Excelsior Correspondent
SRINAGAR, July 31: The Division Bench of the High Court has set aside the writ court judgment for holding the employees of Institute of Management, Public Administration and Rural Development (IMPARD) for entitlement of University Grants Commission (UGC) pay scale.
Follow the Daily Excelsior channel on WhatsApp
The Division Bench of Justice Sanjeev Kumar and Justice Sanjay Parihar concluded that the judgment passed by the Single Bench is not sustainable in law and set aside the same.
The bench said the employees of IMPA and its faculty members are governed by IMPA regulations and pay scale of other Government employees would also apply to them including faculty members.
“Although at one point of time, the IMPA management had mulled to provide different mechanisms for the faculty members and had also taken up the matter with the Finance Department. However, before any deliberation could take place, these IMPA employees approached this Court and challenged the interim pay revision order issued in respect of faculty members”, the DB said.

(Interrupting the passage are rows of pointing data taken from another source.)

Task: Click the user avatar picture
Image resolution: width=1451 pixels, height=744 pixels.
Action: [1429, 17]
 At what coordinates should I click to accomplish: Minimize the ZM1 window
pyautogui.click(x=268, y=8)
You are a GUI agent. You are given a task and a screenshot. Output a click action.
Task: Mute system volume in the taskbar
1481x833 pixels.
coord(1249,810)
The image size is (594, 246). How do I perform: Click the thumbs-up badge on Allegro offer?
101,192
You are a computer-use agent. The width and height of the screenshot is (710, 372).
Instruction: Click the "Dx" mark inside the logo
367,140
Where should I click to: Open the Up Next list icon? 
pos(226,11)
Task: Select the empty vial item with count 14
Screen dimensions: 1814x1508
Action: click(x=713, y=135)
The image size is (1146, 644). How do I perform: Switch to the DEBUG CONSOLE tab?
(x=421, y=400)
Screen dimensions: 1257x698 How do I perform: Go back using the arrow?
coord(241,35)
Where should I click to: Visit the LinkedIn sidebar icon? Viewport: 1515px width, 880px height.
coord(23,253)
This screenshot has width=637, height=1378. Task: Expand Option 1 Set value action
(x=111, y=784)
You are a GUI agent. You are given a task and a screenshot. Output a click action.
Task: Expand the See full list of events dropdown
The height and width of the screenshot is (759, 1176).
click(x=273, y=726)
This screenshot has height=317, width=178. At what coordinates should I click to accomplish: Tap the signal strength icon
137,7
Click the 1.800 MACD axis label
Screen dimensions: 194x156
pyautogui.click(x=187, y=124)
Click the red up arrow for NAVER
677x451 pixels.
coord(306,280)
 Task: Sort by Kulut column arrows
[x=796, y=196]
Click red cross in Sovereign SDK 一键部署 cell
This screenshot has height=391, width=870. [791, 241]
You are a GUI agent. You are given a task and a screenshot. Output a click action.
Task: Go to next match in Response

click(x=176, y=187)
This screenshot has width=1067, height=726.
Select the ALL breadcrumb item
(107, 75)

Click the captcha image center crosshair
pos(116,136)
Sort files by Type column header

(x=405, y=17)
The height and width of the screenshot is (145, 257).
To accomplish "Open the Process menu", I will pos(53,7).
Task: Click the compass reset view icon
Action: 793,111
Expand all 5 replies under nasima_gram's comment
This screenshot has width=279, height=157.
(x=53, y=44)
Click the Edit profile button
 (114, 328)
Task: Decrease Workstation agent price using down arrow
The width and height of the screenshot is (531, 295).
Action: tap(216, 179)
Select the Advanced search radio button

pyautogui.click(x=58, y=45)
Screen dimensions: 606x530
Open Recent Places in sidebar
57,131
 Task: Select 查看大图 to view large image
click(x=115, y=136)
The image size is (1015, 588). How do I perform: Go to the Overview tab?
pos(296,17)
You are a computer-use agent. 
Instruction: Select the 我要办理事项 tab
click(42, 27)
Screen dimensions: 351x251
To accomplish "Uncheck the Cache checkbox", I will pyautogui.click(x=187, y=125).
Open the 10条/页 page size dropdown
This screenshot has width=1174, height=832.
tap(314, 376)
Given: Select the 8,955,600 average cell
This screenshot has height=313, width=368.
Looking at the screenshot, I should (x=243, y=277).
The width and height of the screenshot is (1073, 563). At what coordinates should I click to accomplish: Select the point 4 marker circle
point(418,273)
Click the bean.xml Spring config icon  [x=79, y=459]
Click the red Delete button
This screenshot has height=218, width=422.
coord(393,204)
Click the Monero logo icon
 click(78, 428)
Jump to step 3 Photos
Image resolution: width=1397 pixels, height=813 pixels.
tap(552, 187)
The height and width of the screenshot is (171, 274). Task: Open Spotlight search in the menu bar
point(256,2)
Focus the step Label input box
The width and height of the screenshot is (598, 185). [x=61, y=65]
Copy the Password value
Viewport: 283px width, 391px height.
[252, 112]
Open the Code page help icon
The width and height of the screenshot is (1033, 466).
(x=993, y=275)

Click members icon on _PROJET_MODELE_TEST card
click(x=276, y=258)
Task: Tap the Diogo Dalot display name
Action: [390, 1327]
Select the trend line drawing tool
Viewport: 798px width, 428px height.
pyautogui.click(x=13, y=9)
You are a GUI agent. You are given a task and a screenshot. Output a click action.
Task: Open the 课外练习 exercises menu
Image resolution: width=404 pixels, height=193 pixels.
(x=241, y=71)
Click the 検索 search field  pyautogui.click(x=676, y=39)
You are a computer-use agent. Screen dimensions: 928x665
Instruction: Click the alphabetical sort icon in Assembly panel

When the writ petition was filed by these employees it was contested by the IMPA by way of a specific plea that the J&K IMPA Regulations were applicable to all the employees including the faculty members.
“Therefore, in the absence of any challenge to the faculty regulations, the prayer of the respondent-employees for giving benefits of UGC Regulations and their revision from time to time as per UGC Scheme of pay scale was wholly unsustainable”, the court added.
The court by allowing the appeal of Government against the writ court judgment made it clear that the IMPA management is at liberty to take a decision for framing a different set of pay rules for its faculty members as was contemplated in the year 1999.
The pay revision it is noted, for the State Government employees was affected in terms of SRO 18 dated 19.01.1998 and the same was adopted and made applicable by IMPA to its employees excluding faculty posts of Professor, Associate Professor and Assistant Professor, but, no final decision with regard to the revision of the pay scales of faculty members was taken.
However, on account of interim pay revision adopted by IMPA, the faculty members were given the corresponding revised pay scale of the State Government. Before any final decision with regard to pay revision of faculty members of IMPA could be taken, they approached the court for quashing the interim pay revision Order No. 356 of 1999 dated 28.10.1999.
The said Government order was assailed primarily on the ground that the employees of IMPA having been appointed in the UGC pay scale were entitled to a revised pay scale prescribed by UGC and not the corresponding pay scale of the State Government. The plea was accepted by the Writ Court and in terms of the judgment impugned, the writ petition filed by the respondents was allowed holding the respondents entitled to revised UGC pay scale.
However, the Government aggrieved of the said decision by the writ court assailed the judgment on the ground that the Writ Court has not appreciated the fact that the employees of IMPA were governed by the IMPA Service Regulations of 1992, whereby the UGC Grade prescribed earlier for the faculty positions were deleted.
The counsel representing the Government submitted that the employees of IMPA including its faculty members are governed by the IMPA Regulations, 1992 and not by UGC pay regulations for faculty members and it is also not disputed that the IMPA has not so far taken any policy decision to implement the UGC pay scales and their corresponding revisions from time to time.